**Directions for this task**: Copy exactly, and only, the lines between the start of the entries below and the line containing "The height and", both inclusive. Omit pictures.

Stored data entries

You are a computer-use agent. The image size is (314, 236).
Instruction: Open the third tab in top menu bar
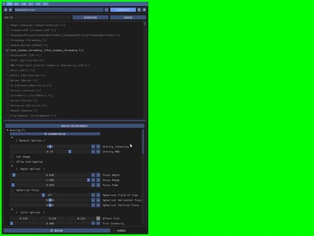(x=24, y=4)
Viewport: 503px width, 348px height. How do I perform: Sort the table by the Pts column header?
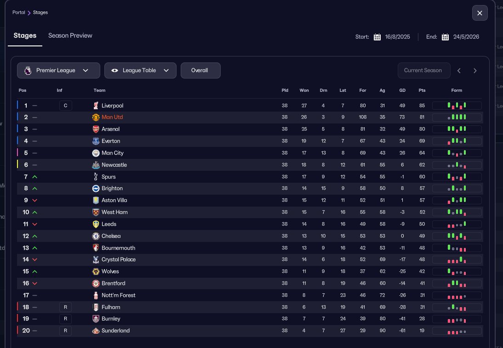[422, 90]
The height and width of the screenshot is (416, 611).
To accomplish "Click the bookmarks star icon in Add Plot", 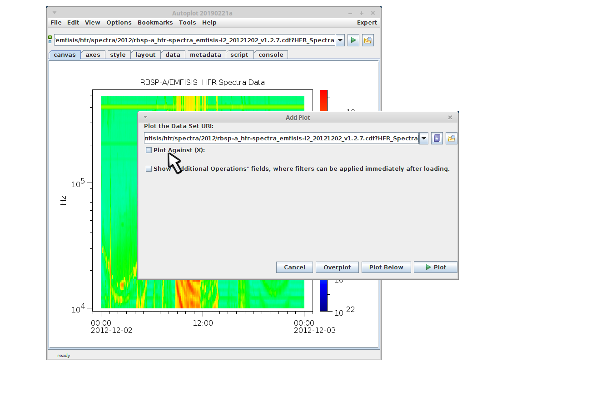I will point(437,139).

**Exercise solution**:
You are a computer-use agent. The image size is (314, 236).
Instruction: Open the third tab in top menu bar
(x=24, y=4)
Viewport: 503px width, 348px height. How do I perform: Sort the table by the Pts column header?
[422, 90]
The height and width of the screenshot is (416, 611).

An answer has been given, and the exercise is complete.